Program Director Perceptions of Parenthood and Pregnancy During Plastic Surgery Residency

Kassandra Carrion BA, Shirley Chen MD, Theresa Webster MD, Catherine L. Ly MD, Dung Nguyen MD, PharmD

Introduction: Increased focus on wellness and diversity in surgical training has resulted in policy changes to support family planning for residents. This study investigated program director knowledge of available accommodations for residents with or seeking to start families, their perceptions of these policies, and their attitudes towards the effect of parenthood on resident performance.

Methods: A survey was sent to 88 plastic and reconstructive surgery integrated residency program directors (PDs) in the United States. 
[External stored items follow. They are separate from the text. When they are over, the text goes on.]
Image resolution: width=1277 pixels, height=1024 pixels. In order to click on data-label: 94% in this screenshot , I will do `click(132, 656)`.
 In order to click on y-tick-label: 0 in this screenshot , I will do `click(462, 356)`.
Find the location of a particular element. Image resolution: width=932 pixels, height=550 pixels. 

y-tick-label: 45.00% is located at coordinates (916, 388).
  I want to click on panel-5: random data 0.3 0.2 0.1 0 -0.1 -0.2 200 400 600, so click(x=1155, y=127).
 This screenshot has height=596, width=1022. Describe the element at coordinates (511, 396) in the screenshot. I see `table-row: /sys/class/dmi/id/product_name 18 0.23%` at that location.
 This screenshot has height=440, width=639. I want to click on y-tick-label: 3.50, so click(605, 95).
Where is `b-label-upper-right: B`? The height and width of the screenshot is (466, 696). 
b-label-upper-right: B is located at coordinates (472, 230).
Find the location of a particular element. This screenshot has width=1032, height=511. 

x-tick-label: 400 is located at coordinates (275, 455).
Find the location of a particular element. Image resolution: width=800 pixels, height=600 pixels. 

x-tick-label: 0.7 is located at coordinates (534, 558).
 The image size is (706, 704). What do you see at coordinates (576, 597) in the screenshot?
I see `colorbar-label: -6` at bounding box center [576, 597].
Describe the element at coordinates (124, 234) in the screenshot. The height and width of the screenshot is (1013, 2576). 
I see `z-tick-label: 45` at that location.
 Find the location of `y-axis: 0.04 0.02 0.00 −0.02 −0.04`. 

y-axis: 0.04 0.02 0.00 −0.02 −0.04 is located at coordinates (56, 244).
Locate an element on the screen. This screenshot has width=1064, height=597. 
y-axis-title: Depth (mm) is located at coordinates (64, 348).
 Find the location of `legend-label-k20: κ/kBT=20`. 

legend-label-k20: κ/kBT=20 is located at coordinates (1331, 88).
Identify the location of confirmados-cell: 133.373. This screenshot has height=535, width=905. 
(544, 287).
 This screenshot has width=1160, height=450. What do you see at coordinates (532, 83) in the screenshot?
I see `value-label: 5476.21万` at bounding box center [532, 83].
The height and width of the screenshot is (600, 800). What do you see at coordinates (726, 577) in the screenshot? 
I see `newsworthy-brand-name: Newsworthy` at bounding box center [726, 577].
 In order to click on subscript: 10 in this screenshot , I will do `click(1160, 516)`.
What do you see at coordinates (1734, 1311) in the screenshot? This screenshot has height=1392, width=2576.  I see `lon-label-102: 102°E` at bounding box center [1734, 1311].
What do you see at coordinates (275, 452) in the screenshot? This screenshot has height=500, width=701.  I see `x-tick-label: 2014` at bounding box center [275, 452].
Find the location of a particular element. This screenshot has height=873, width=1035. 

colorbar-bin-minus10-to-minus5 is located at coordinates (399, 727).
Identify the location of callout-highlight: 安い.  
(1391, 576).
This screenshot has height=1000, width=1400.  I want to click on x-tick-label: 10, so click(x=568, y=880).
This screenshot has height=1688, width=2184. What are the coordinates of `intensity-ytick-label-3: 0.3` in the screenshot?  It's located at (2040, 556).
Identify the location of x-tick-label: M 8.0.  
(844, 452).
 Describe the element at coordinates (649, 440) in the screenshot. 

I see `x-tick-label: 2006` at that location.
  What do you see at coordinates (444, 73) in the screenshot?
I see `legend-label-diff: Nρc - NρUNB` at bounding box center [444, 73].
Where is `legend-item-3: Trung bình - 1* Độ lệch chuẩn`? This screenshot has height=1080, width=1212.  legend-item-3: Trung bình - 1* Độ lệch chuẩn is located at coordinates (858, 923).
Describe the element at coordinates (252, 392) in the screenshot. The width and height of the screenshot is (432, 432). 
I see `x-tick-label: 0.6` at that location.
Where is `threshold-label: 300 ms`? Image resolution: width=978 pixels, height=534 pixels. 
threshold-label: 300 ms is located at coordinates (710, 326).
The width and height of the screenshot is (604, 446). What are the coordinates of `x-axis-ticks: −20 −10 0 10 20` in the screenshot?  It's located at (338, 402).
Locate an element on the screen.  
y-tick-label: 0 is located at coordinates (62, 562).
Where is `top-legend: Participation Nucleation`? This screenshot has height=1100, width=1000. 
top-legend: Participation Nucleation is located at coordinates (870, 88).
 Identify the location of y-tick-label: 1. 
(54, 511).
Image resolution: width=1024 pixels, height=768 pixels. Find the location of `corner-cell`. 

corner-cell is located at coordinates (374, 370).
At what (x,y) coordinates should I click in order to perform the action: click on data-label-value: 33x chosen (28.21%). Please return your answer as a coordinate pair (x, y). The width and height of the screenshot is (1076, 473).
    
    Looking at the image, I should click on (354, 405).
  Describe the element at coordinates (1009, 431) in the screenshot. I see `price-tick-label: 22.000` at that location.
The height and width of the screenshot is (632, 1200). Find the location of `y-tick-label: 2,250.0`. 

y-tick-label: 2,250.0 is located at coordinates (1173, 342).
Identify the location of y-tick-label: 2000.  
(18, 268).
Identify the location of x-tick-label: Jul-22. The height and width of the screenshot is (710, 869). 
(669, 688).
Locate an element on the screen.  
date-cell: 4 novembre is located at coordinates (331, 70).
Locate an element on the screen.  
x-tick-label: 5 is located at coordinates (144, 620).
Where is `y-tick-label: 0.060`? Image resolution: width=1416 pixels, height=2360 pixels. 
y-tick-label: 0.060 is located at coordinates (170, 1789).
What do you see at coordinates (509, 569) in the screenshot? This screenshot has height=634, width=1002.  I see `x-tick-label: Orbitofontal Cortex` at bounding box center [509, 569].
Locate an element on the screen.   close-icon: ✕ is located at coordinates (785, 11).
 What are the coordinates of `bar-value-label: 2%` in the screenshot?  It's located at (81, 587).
Results: 31 respondents completed the survey (35.2%). 83.9% had children themselves and 32.3% had children during residency. Most PDs were “unsure” about accommodations for nursing mothers during the in-service exam (67.7%) and written board exams (80.6%), but 64.5% knew of accommodations for nursing mothers who were actively operating. 51.6% were unsure about financial support available for fertility treatment. PDs feel strongly that hospitals should provide childcare for children, allow 12-week leave for childbearing residents, and that the current resident salary offered by their institution was sufficient to support one resident parent and one child. PDs from the northeast disagree that resident unions will effectively advocate for reasonable parental leave and fertility support policies. Overall, PDs did not believe that resident wellness is affected if they have a child during training regardless of childbearing status. 

Conclusion: While PDs are supportive of residents becoming parents, there are knowledge gaps in providing support for resident parents. Further study regarding outcomes of different policies for residents who become parents is warranted given the variety of accommodations and attitudes seen in this data.